[Exercise objective] Output the data exactly, with every line intact.
..............................
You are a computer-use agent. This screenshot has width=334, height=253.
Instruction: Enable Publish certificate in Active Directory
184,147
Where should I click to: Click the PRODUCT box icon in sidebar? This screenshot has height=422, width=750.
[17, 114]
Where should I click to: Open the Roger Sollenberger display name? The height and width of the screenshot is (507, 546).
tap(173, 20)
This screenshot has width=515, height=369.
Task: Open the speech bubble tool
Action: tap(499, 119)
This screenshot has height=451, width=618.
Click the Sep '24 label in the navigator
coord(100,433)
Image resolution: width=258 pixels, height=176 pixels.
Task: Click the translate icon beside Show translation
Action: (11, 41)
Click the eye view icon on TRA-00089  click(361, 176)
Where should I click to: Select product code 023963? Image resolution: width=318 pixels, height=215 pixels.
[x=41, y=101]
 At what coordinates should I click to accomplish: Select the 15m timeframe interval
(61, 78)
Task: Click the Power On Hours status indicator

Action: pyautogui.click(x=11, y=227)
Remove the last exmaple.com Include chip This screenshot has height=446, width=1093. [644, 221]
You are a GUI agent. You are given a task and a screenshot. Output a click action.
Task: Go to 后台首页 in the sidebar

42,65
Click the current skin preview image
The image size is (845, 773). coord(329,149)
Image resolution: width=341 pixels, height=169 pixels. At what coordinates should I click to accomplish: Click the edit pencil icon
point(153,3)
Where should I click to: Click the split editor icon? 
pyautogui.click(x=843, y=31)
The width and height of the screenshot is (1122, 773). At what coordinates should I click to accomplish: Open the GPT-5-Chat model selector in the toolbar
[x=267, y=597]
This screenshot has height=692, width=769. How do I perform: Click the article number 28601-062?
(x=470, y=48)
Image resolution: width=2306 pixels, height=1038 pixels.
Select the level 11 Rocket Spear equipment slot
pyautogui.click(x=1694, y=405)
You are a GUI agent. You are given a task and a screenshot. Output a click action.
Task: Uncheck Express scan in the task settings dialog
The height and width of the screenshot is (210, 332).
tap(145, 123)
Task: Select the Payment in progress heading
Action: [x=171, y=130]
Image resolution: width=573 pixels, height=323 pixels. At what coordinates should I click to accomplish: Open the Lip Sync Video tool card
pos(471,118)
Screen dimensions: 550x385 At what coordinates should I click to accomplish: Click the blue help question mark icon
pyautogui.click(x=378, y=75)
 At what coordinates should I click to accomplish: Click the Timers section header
..............................
[Expected answer]
You are a computer-use agent. This screenshot has width=334, height=253.
Instruction: Enable Publish certificate in Active Directory
184,147
Where should I click to: Click the PRODUCT box icon in sidebar? This screenshot has height=422, width=750.
[17, 114]
Where should I click to: Open the Roger Sollenberger display name? The height and width of the screenshot is (507, 546).
tap(173, 20)
This screenshot has width=515, height=369.
Task: Open the speech bubble tool
Action: tap(499, 119)
This screenshot has height=451, width=618.
Click the Sep '24 label in the navigator
coord(100,433)
Image resolution: width=258 pixels, height=176 pixels.
Task: Click the translate icon beside Show translation
Action: (11, 41)
Click the eye view icon on TRA-00089  click(361, 176)
Where should I click to: Select product code 023963? Image resolution: width=318 pixels, height=215 pixels.
[x=41, y=101]
 At what coordinates should I click to accomplish: Select the 15m timeframe interval
(61, 78)
Task: Click the Power On Hours status indicator

Action: pyautogui.click(x=11, y=227)
Remove the last exmaple.com Include chip This screenshot has height=446, width=1093. [644, 221]
You are a GUI agent. You are given a task and a screenshot. Output a click action.
Task: Go to 后台首页 in the sidebar

42,65
Click the current skin preview image
The image size is (845, 773). coord(329,149)
Image resolution: width=341 pixels, height=169 pixels. At what coordinates should I click to accomplish: Click the edit pencil icon
point(153,3)
Where should I click to: Click the split editor icon? 
pyautogui.click(x=843, y=31)
The width and height of the screenshot is (1122, 773). At what coordinates should I click to accomplish: Open the GPT-5-Chat model selector in the toolbar
[x=267, y=597]
This screenshot has height=692, width=769. How do I perform: Click the article number 28601-062?
(x=470, y=48)
Image resolution: width=2306 pixels, height=1038 pixels.
Select the level 11 Rocket Spear equipment slot
pyautogui.click(x=1694, y=405)
You are a GUI agent. You are given a task and a screenshot. Output a click action.
Task: Uncheck Express scan in the task settings dialog
The height and width of the screenshot is (210, 332).
tap(145, 123)
Task: Select the Payment in progress heading
Action: [x=171, y=130]
Image resolution: width=573 pixels, height=323 pixels. At what coordinates should I click to accomplish: Open the Lip Sync Video tool card
pos(471,118)
Screen dimensions: 550x385 At what coordinates should I click to accomplish: Click the blue help question mark icon
pyautogui.click(x=378, y=75)
 At what coordinates should I click to accomplish: Click the Timers section header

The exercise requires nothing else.